The importance of citizen activism and Ohio voters in the upcoming election were the central issues of Sen. Cory Booker’s speech to students at the Ohio Union on Wednesday afternoon. The Democratic junior senator from New Jersey was campaigning for former Ohio Gov. Ted Strickland, who is currently running for one of Ohio’s seats in the U.S. Senate.
Strickland, who is currently behind incumbent Sen. Rob Portman in the polls, spoke briefly to students and community members about the importance of a senator who supports comprehensive health insurance and accepts human-caused climate change as fact. He also spoke of the importance of the rising cost of college.
“Secretary Clinton and Bernie Sanders have come together and they have decided that they are going to push forward a program, so that any family that earns less than $125,000 a year, their sons and daughters can go to our public institutions, tuition free,” he said.
He said the plan, which he supports, would cover about 80 percent of Ohio families. Strickland called Booker someone who could hold higher office in the future. Booker was allegedly on the list of potential running mates with current Democratic Presidential Nominee Hillary Clinton.
Booker began his speech by saying that Strickland is a public servant for whom he has a tremendous amount of respect and reverence.
“If you want to know about somebody who has spent their entire life fighting for issues that matter, not just to the wealthy — that really moves me.”
Booker went on to speak about his parents and his childhood. He said his parents impressed on him the importance of ordinary American’s fighting for a better country every day. When he was at Stanford University, his father told him that since their family had benefited from the activism of others, it was critical that Booker fight for others, he said.
“It was not a president or senator, it was ordinary Americans who came out and said ‘We’re going to change this,’” he said.
Booker also spoke about the importance of the upcoming election. He said he does not understand people who do not feel engaged in it, because it will determine the futures of those in poverty, in the criminal justice system, those without healthcare and those who cannot afford higher education.
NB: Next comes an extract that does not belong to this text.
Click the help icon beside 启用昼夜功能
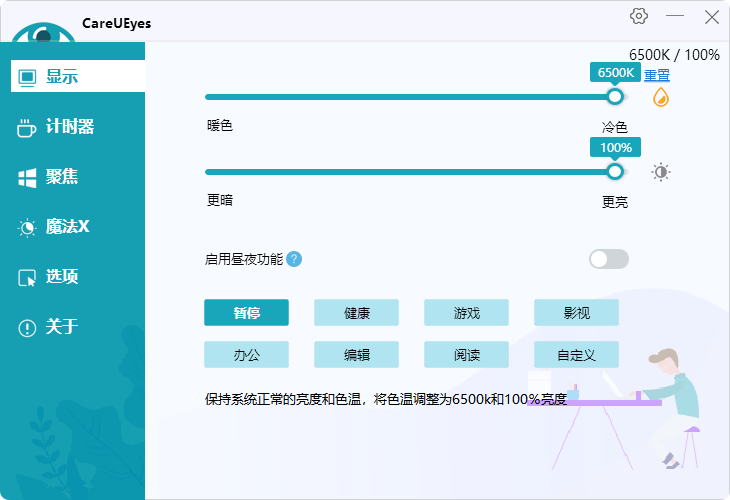The width and height of the screenshot is (730, 500). coord(294,259)
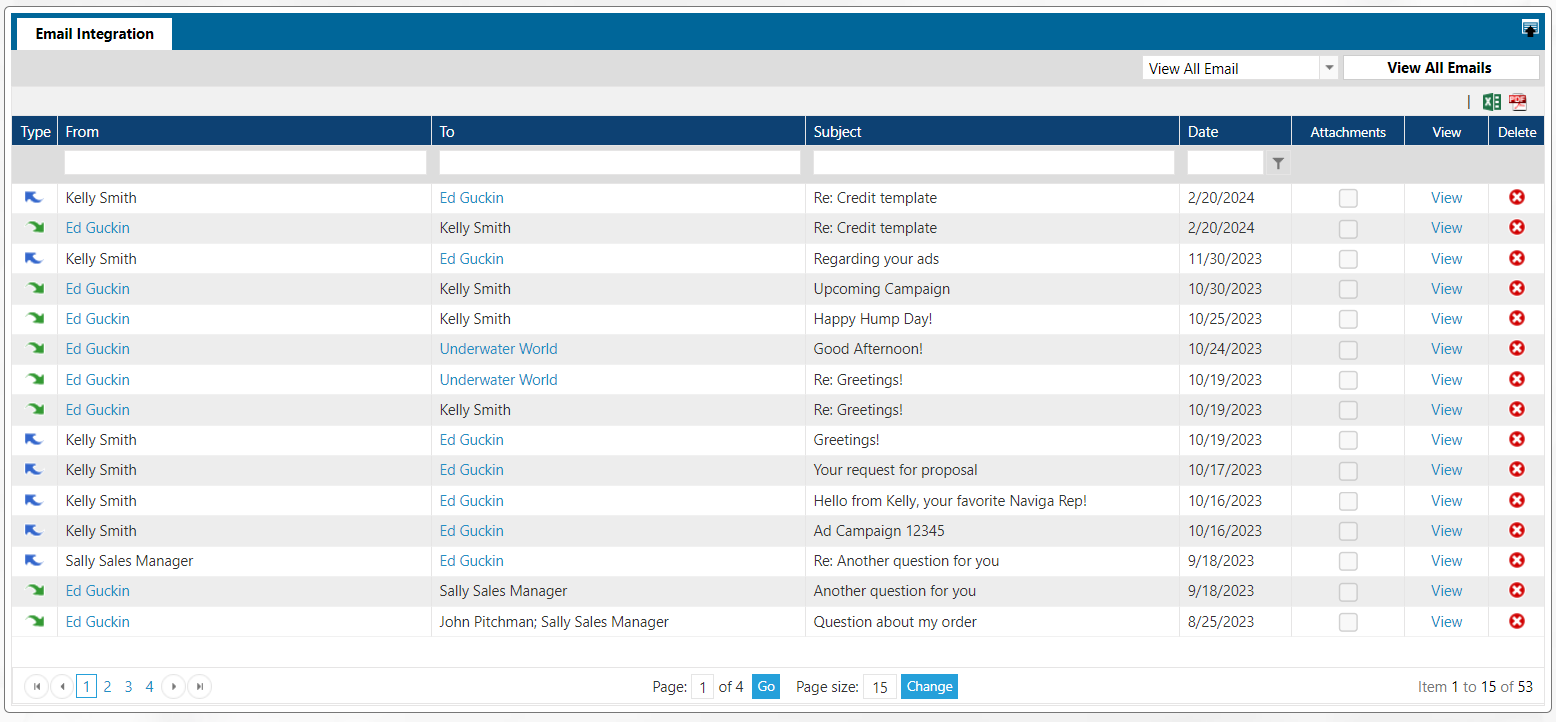The width and height of the screenshot is (1556, 722).
Task: Tick Attachments checkbox for 'Ad Campaign 12345'
Action: click(x=1348, y=531)
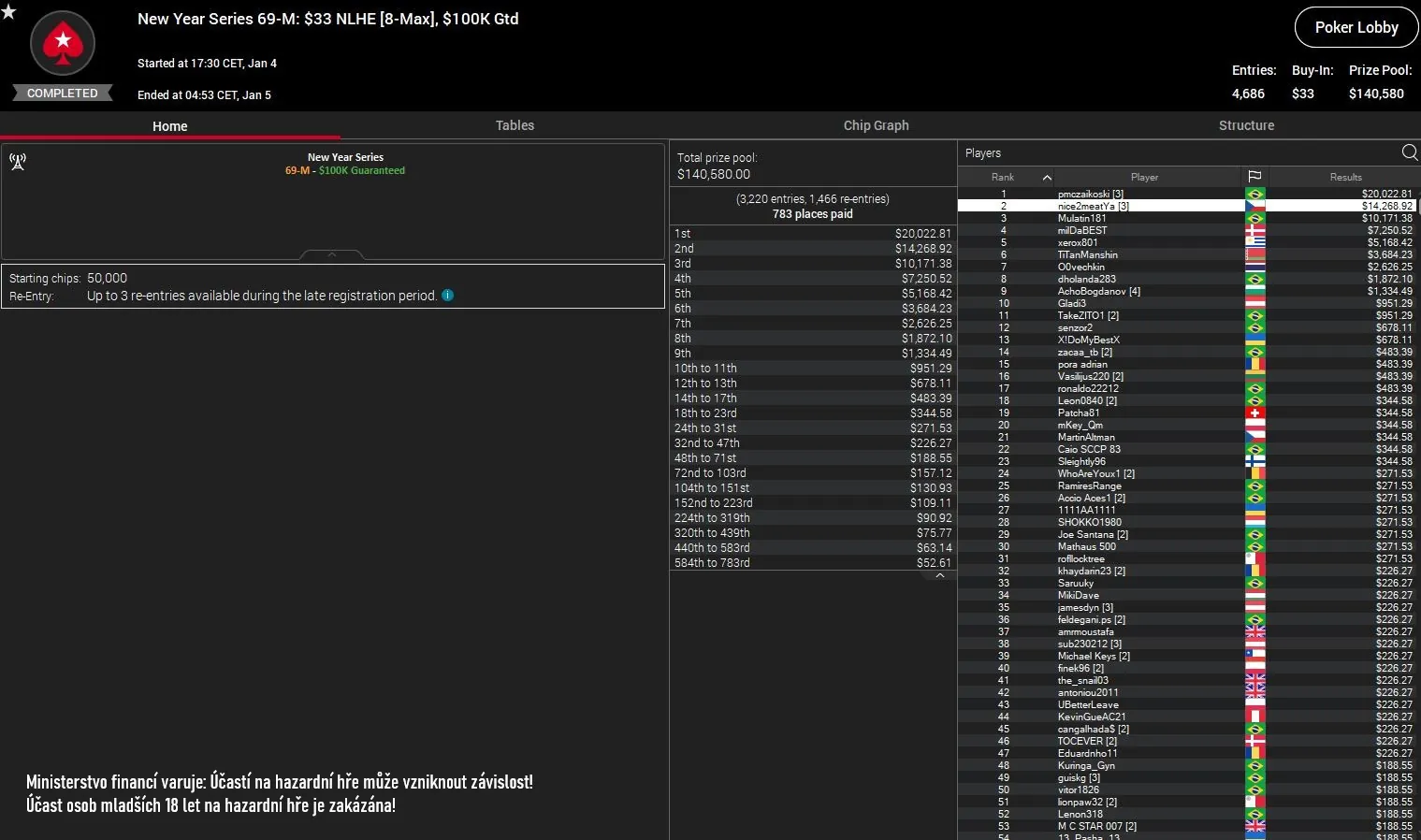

He added that voters in Ohio have a tremendous amount of power at the ballot box.
“If Secretary Clinton wins Ohio, the election is done. If Gov. Strickland wins, we have control of the Senate, and get to set the agenda,” he said. “There are marginalized folks who are not enjoying the promise of the dream of America, who are looking to this state, and somebody in this state is going to stay home. (The voters) have the destiny of this nation in their hands, and they are going to stay home.”
Booker also spoke about the Strickland’s current race against Portman.
“I look at a guy like (Strickland), and I ask, ‘Why isn’t this guy being elevated by 90 percent of the population?,’” Booker said.
Booker criticized the campaign run against Strickland, which has included millions of dollars in television commercials that were funded by groups not from Ohio, notably super PACs.
Ben Schroer, a first-year in business, said he attended the Booker event after seeing the senator’s speech at the Democratic National Convention, which he called “fascinating.”
“He is one of the most articulate, awesome speakers I have ever seen,” Schroer said.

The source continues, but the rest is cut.